Семёныч, почуяв запах мёда, подошел ко мне, грустно посмотрел на вазочку, а потом спросил:
– Сань, а у тебя ещё есть мёд? – подвоха я не почувствовал, и, ответил утвердительно
Услышав это, медведь ускакал к холодильнику и начал чем-то там греметь. Когда вернулся, в руках у него был гигантский бутер с колбасой и сыром, состоящий из двух половинок батона. Он снял верхнюю половину бутера, сцапал вазочку и вылил всё её вязкое содержимое на начинку бутерброда. Я смотрел на всё это, вытаращив глаза. Такого бутерброда я не видел никогда!
– Саня, прости!.. Искушение слишком велико!.. – прогудел этот ненормальный медведь и откусил такой кусок, что я испугался – сейчас подавится. Не подавился!.. Продолжал с наслаждением жевать свой бутер, причём жевал так, что ни одной капельки мёда не уронил.
По всей вероятности, он спросил у меня про мёд для того, чтобы не забирать последнее. Как я уже упоминал, здесь работают добрые люди и нелюди. Последнее они, видишь ли, не забирают.

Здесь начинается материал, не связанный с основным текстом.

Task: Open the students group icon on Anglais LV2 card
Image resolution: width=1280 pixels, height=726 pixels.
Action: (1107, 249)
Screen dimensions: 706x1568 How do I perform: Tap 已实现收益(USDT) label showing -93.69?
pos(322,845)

– Семёныч, нам скоро на обед, аппетит перебьёшь, – напомнил я ему.
– Не перебью, – довольно прогудел он, продолжая с удовольствием чавкать.
После обеда я отправился в научный отдел, разыскал Алексея Геннадьевича и спросил про результаты анализа своей крови.

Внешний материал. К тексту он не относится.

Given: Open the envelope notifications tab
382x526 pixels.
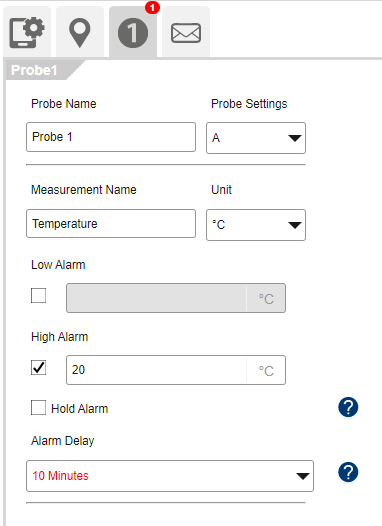Looking at the screenshot, I should (186, 33).
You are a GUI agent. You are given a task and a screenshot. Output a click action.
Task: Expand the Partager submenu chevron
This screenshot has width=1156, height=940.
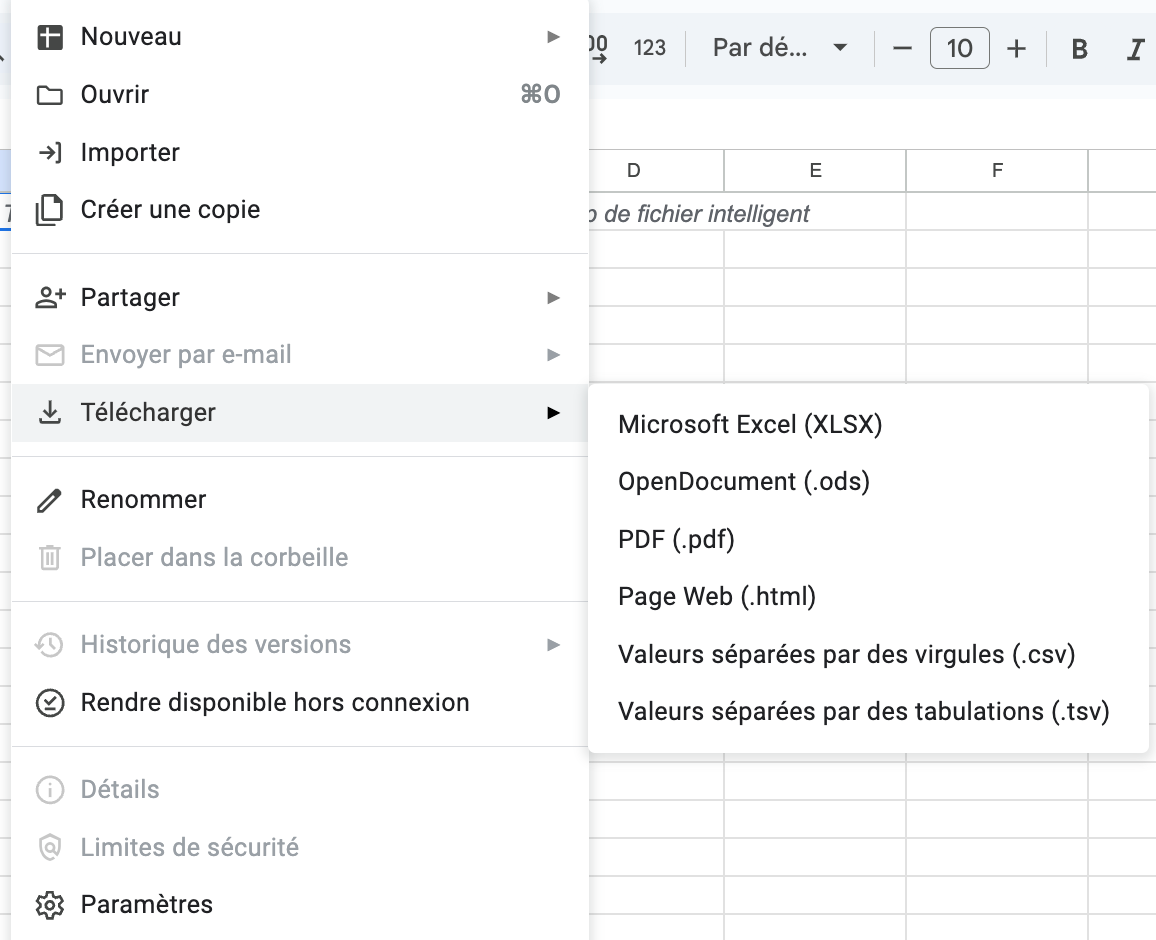553,297
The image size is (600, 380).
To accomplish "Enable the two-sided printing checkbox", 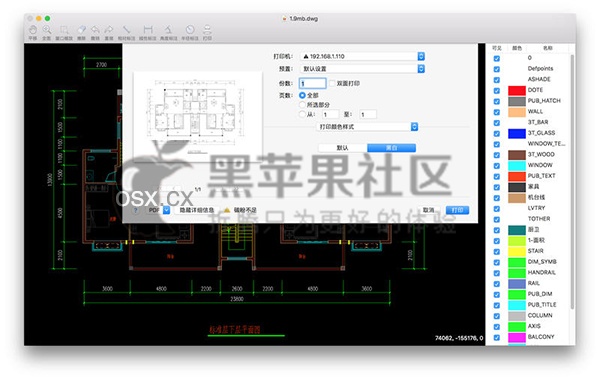I will [x=332, y=83].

Учёный завёл меня в свой кабинет, взял бумажку, лежащую у него на столе, повертел её в руках, вздохнул, после чего протянул её мне и сказал:
– С кровью у Вас всё в порядке. По составу она точно такая же, как и у простого человека, но… – сделал он паузу, – у Вас в крови всего в разы больше, чем должно быть. Заметив, что я тупо смотрю на него, он хмыкнул:
– Видите ли, Александр, если бы у Вас в крови было повышенное содержание какого-то одного из элементов, например, лейкоцитов. То можно было бы говорить о том, что в вашем организме идёт какой-то воспалительный процесс. Другими словами, Вы болеете.

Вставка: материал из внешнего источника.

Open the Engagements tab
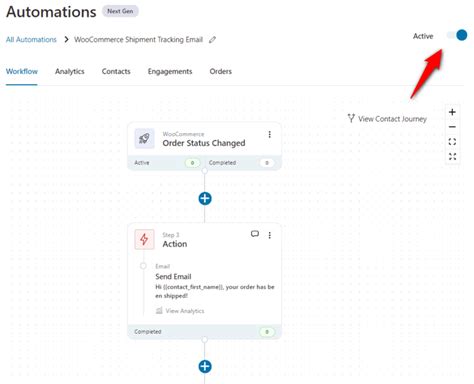Image resolution: width=474 pixels, height=384 pixels. click(170, 71)
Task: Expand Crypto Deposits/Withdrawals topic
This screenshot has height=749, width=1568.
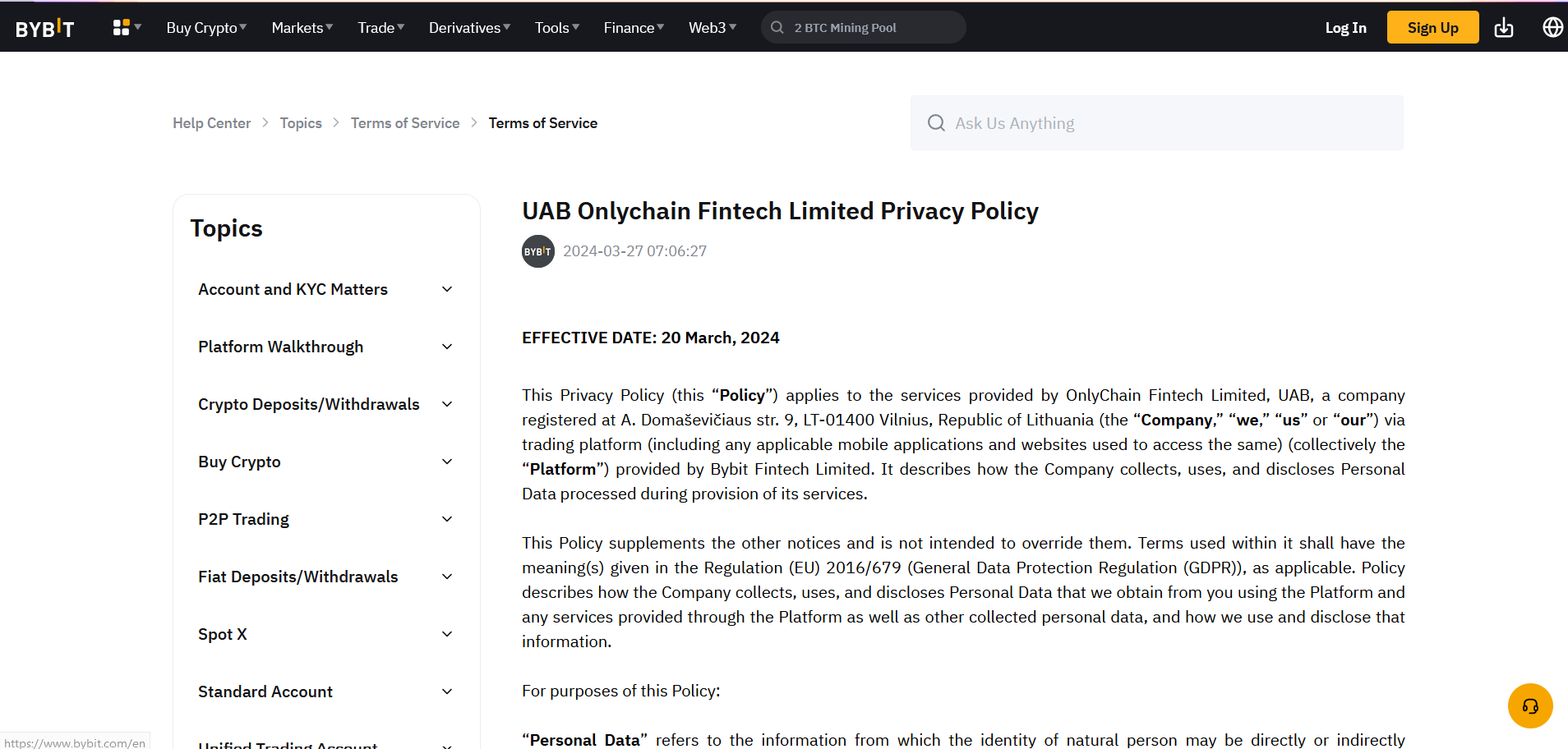Action: tap(447, 404)
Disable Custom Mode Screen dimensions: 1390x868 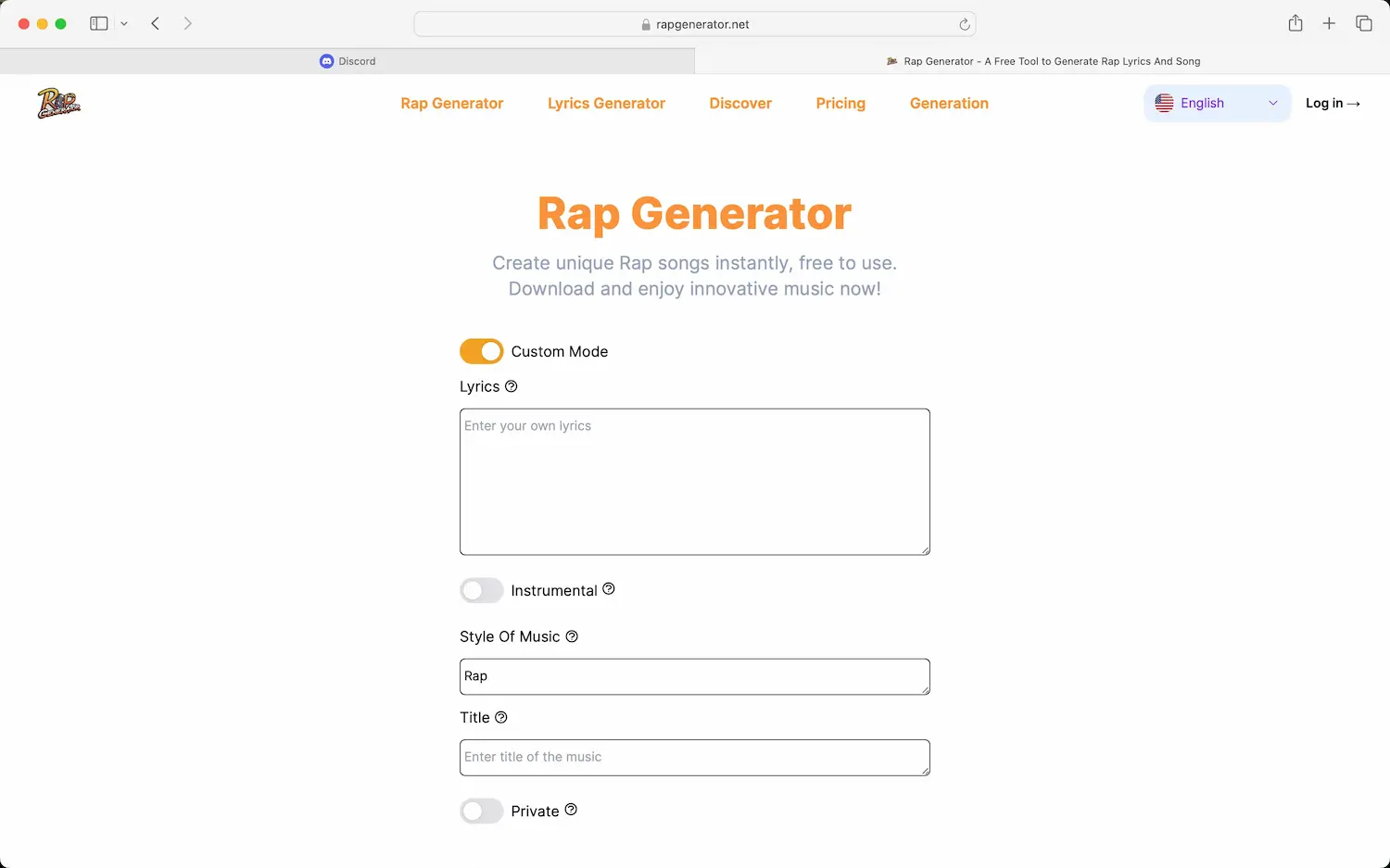(x=481, y=351)
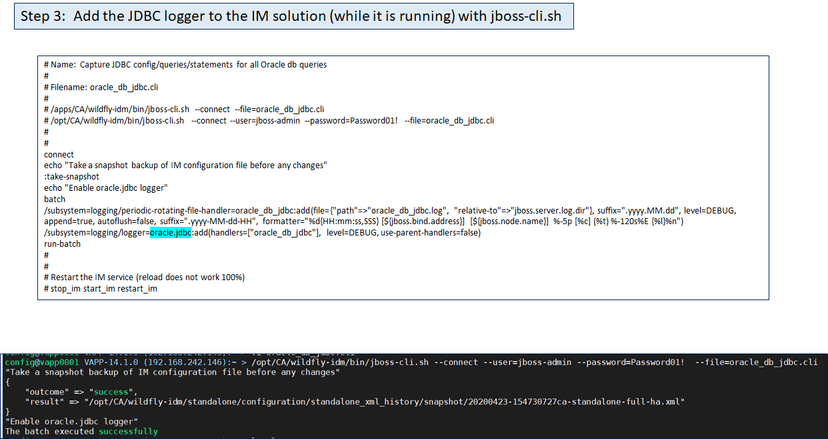Click the '# Name: Capture JDBC config' comment line
This screenshot has width=828, height=439.
pyautogui.click(x=186, y=65)
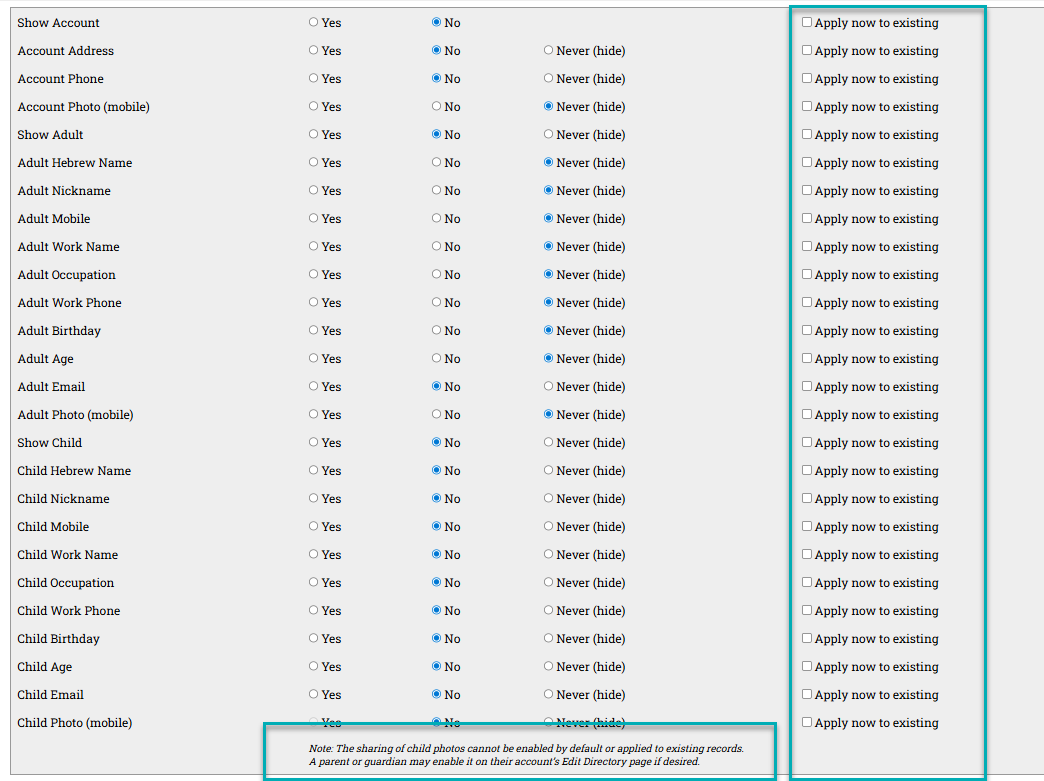The width and height of the screenshot is (1044, 781).
Task: Enable Apply now to existing for Child Photo (mobile)
Action: (x=805, y=722)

Повышенное содержание эритроцитов тоже плохо. Негативно сказывается на процессе дыхания, кровоснабжения и функциональности клеток головного мозга. Если будет избыток тромбоцитов, будут образовываться тромбы, которые начнут закупоривать сосуды.
– А у меня? – напомнил я.
– А у вас всего много! Очень много! Однако Вы совершенно здоровы, что говорит о том, у Вас для самого себя нормальная кровь. Ваши внутренние органы работают именно на такой крови. Вырабатывается у Вас именно такая кровь, она для Вас норма. Другой человек умрёт, если Вашу кровь ему перелить в достаточном количестве. Очуметь можно, откуда Вы вообще взялись, Александр Андреевич?